Member of the Florida House of Representatives
- In office November 7, 2000 – November 4, 2008
- Preceded by: Pat Patterson
- Succeeded by: Dwayne Taylor
- Constituency: 26th district (2000–2002) 27th district (2002–2008)

Personal details
- Born: May 21, 1942 (age 84) New Smyrna Beach, Florida
- Party: Democratic
- Spouse: Chuck Cusack ​ ​(m. 1961; died 2009)​
- Children: 2
- Education: Daytona Beach Community College (A.A.) Saint Leo College (B.A.)
- Occupation: Nurse

= Joyce Cusack =

American politician (born 1942)

Joyce Marie Cusack (born May 21, 1942) is a Democratic politician from Florida who served as a member of the Florida House of Representatives from 2000 to 2008 and as a member of the Volusia County Council from 2011 to 2018.

Cusack was born in New Smyrna Beach, Florida, and resides in DeLand, Florida.

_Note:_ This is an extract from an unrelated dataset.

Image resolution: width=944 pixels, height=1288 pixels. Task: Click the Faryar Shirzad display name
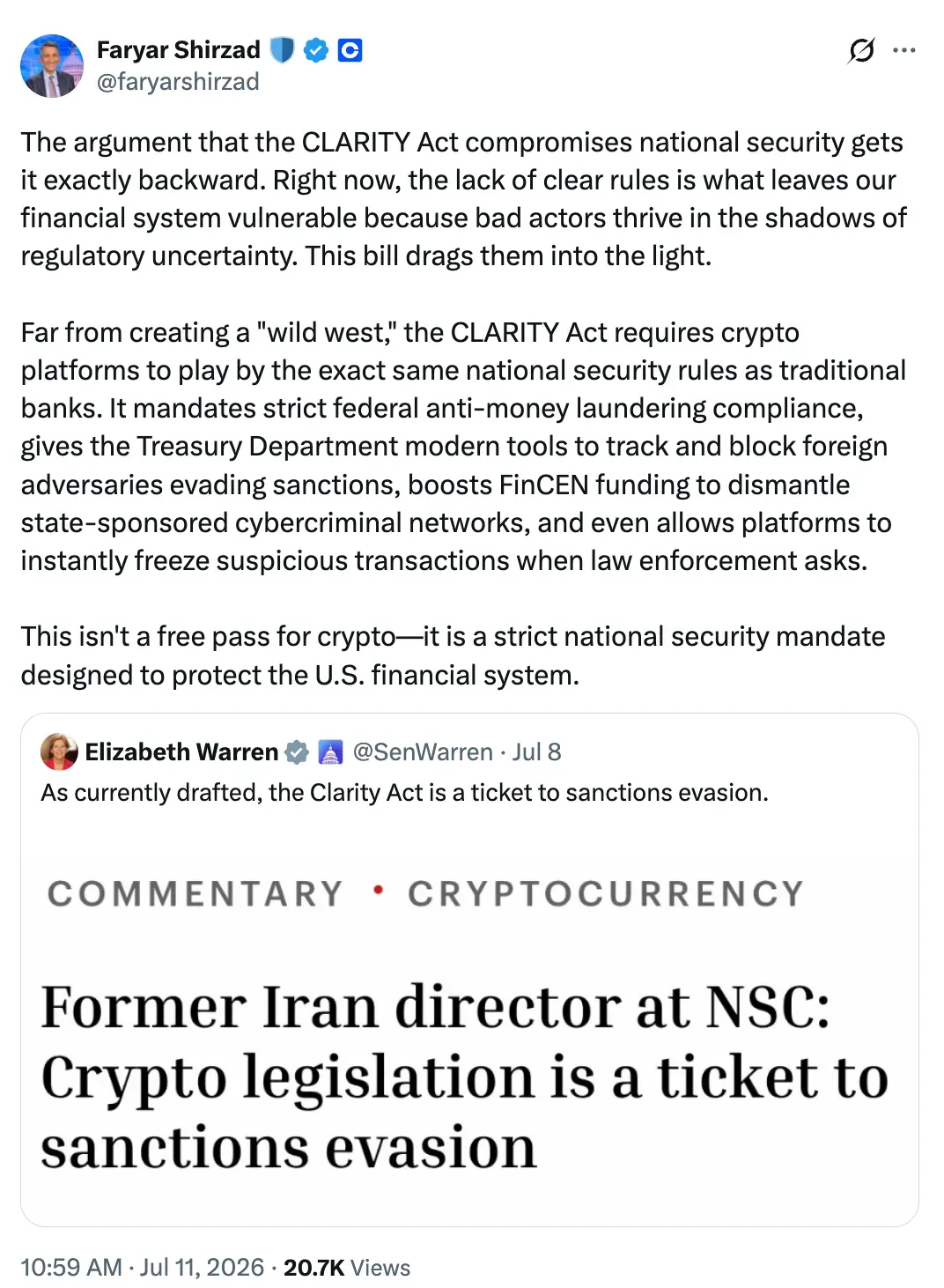pos(178,50)
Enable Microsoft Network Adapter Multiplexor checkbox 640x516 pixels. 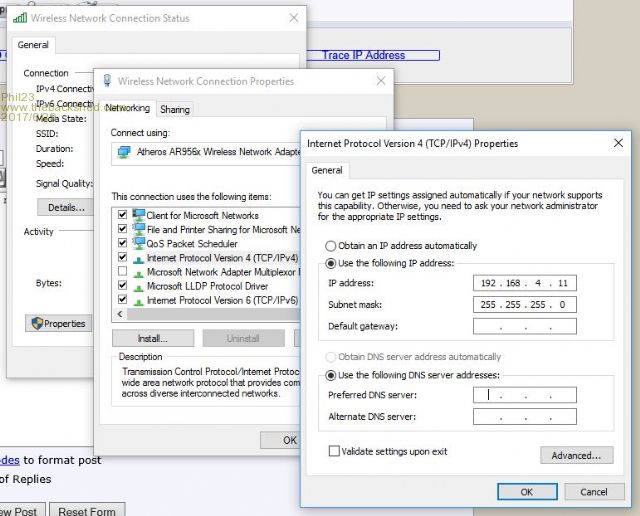click(122, 272)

She received her associate's degree in nursing from Daytona Beach Community College (now Daytona State College) in 1971 and her bachelor's degree in psychology from Saint Leo University in Saint Leo, Florida in 1984.

She was first elected to the House in 2000, when she defeated Pat Patterson for the District 26 seat, and was subsequently re-elected in 2004.

Some of the committees that Cusack was affiliated with were Trade and Banking, Health Care General, Select Committee on Medicaid Reform, Spaceport and Technology, State Infrastructure Council, Transportation and Economic Development Appropriations.

Cusack was re-elected to a fourth term in the Florida House, beating former Ormond Beach Mayor Dave Hood with about 63 percent of the vote, according to unofficial results on November 7, 2006. Her victory led a trend of incumbent representatives winning re-election to the Florida House of Representatives. She served as the Democratic Leader pro tempore of the Florida House in 2006, which made her the number two ranking Democratic member.

Cusack was awarded an honorary doctorate degree from Bethune-Cookman University in 2007, she left the Florida Legislature in May 2008 due to term limits. In November 2010, she won the Volusia County Council at-large seat defeating Margie Patchett. In 2014, Cusack retained her at-large seat, defeating Pat Northey.

==Personal life==
She was married to Charles Cusack Jr. (deceased), and has two grown daughters, and three grandchildren.

She is a member of Delta Sigma Theta sorority.